■ Problem statement: Copy out the listing in full, exactly as written, but not its pictures.

>>>>>

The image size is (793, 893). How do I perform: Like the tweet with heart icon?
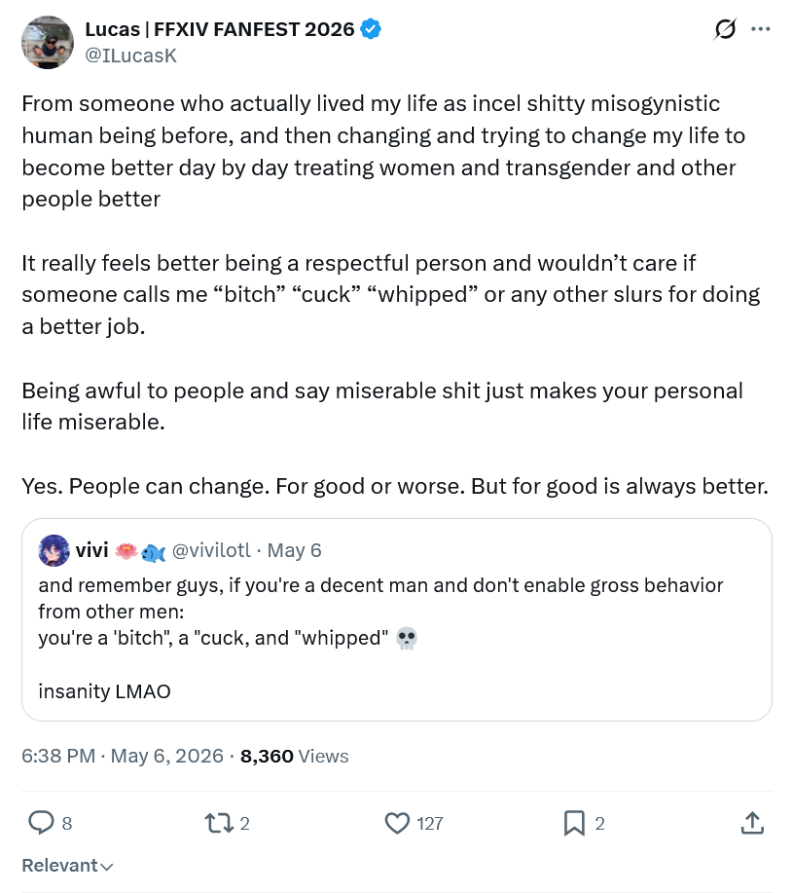397,823
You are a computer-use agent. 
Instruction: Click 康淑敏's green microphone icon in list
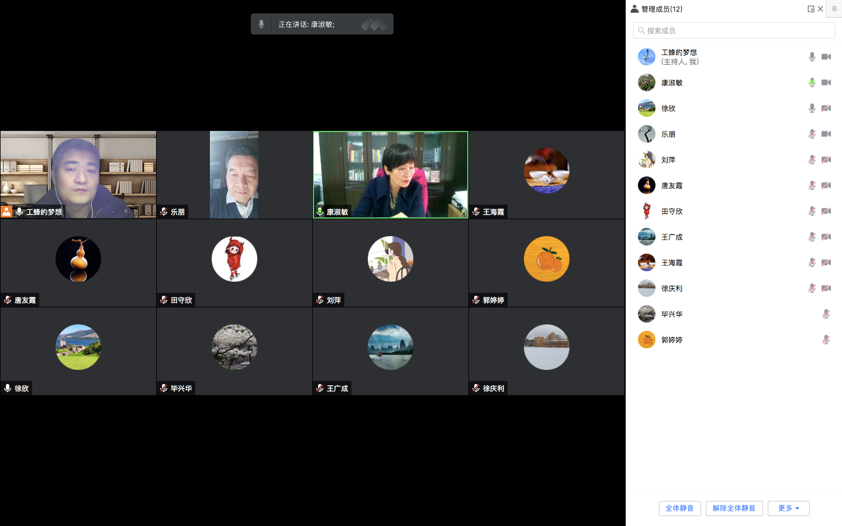(812, 82)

<<<<<

■ Task response:
The image size is (793, 893). How do I perform: Like the tweet with heart icon?
397,823
You are a computer-use agent. 
Instruction: Click 康淑敏's green microphone icon in list
(812, 82)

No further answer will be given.